#### [EXERCISES TO COMPLETE]
(1) According to the olive oil text, what share of the world's olive oil did Spain produce last season?
(2) Please write out the stretch of the olive oil text from "How organic extra" through "olive oil producers?" again, swapping in "makers" wherever "producers" appears.

[start of TEXT SECTION]

How organic extra virgin olive oil from Madrid is produced
What is the first country that comes to mind when you think of extra virgin olive oil producers?
Non-Spaniards and people who do not live in Spain tend to say Italy first and Greece second. Of course, these are the olive oils that they mainly find in their local supermarkets. However, Spain is by far the biggest producer of olive oil in the world. It produces over half of the oil on the world market. Last season 1,598,900 tons were produced, 52% of the total. The province of Jaén alone produces more olive oil (685,491 tons) than all the European countries together, including Italy (265,000 tons) and Greece (225,000 tons). It’s just that the Italians and Greeks do a better job at marketing. The 4,040 tons produced in the Autonomous Region of Madrid only accounts for 0.25% of national production so it does not seem important. But, to my mind, the olive oil from Madrid is the best in the world! In this post, I will explain the secrets of its production.
What is virgin olive oil?

[end of TEXT SECTION]
[start of RECORD EXTRACTS]

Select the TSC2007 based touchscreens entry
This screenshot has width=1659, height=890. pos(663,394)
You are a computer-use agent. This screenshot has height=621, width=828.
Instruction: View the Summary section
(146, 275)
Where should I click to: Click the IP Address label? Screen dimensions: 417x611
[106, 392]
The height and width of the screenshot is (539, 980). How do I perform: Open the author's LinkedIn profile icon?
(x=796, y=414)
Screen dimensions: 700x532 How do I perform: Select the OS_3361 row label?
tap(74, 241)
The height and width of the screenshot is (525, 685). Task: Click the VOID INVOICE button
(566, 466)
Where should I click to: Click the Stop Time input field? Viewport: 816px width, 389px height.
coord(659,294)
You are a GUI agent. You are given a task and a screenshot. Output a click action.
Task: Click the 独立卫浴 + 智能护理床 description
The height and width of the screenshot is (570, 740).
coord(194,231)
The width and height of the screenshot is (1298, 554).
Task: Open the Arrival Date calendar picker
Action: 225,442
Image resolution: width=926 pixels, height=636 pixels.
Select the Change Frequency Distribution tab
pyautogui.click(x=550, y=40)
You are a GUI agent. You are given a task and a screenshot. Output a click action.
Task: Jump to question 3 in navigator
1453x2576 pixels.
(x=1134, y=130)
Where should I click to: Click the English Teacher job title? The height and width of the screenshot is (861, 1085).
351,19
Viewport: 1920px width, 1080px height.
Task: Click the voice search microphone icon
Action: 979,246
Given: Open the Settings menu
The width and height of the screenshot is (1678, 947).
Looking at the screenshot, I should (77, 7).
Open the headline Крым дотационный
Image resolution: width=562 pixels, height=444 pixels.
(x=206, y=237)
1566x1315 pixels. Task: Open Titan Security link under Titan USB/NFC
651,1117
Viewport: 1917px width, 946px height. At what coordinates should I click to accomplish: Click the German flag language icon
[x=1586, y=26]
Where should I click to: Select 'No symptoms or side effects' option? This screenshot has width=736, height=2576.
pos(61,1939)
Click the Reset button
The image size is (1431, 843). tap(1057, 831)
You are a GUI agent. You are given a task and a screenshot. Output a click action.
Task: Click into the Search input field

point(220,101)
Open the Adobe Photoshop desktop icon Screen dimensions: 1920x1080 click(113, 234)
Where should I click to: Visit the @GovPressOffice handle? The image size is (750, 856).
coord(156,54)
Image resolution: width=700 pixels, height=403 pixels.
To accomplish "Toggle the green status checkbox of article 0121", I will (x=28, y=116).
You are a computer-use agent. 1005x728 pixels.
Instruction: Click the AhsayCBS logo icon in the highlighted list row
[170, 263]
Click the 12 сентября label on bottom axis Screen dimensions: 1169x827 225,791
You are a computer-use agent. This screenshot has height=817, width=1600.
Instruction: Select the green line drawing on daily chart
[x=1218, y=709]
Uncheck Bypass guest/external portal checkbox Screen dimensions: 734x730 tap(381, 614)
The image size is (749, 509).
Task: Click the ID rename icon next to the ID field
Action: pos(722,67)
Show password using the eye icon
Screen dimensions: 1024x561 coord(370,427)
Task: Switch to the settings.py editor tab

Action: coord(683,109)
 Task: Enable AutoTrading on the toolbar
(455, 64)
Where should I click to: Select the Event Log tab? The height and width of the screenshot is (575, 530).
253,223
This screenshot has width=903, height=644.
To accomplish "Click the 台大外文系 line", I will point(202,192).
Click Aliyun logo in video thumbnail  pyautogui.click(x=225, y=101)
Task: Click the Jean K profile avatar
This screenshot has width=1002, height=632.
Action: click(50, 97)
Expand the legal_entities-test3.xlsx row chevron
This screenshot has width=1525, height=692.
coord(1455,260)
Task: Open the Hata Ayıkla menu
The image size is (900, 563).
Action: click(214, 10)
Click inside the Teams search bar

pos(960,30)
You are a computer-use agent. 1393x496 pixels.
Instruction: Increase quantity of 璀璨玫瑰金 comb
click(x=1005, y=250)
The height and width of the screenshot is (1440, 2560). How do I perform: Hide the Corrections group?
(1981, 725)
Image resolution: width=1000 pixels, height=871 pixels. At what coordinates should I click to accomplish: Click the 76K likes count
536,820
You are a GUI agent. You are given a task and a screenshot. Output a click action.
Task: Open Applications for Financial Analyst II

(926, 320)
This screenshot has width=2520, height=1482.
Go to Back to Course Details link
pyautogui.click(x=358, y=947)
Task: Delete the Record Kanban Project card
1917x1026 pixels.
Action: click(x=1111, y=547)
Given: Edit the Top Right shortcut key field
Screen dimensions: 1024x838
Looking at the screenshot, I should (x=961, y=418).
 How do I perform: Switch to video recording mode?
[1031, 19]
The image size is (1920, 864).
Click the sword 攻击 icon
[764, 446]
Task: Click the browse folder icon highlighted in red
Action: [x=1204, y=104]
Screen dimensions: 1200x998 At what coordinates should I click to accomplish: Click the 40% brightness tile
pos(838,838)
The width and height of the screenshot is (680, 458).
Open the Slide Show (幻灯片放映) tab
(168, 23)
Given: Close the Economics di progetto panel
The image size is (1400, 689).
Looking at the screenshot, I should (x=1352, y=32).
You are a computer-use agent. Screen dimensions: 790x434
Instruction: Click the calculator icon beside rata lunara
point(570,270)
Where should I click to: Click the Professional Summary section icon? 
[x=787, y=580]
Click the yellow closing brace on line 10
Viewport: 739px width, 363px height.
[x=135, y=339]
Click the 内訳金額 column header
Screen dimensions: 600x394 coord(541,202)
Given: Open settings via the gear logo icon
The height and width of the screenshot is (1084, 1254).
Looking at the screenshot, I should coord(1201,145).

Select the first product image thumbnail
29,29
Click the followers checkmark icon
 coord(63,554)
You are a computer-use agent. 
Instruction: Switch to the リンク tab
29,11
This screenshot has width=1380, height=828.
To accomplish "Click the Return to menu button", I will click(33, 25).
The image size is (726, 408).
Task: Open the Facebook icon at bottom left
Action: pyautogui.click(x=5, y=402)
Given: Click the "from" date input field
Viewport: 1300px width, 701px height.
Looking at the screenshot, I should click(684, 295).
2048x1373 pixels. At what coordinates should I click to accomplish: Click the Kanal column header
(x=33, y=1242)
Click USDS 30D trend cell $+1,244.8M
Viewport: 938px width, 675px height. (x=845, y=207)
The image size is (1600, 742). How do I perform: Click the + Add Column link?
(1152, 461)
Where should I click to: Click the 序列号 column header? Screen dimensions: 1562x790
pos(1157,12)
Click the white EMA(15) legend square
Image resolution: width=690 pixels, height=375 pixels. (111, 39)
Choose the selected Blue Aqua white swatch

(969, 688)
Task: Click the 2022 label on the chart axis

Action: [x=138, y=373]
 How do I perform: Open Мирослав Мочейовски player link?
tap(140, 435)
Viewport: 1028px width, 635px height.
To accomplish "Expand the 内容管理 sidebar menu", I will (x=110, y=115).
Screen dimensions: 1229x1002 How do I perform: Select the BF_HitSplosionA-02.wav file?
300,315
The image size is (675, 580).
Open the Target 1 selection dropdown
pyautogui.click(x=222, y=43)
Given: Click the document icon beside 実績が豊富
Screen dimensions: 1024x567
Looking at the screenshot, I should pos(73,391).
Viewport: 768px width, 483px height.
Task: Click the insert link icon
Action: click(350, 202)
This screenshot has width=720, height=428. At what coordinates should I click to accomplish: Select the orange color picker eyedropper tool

[end of RECORD EXTRACTS]

#### [SOLUTIONS FOR EACH TASK]
(1) 52% of the total (1,598,900 tons).

(2)
How organic extra virgin olive oil from Madrid is produced
What is the first country that comes to mind when you think of extra virgin olive oil makers?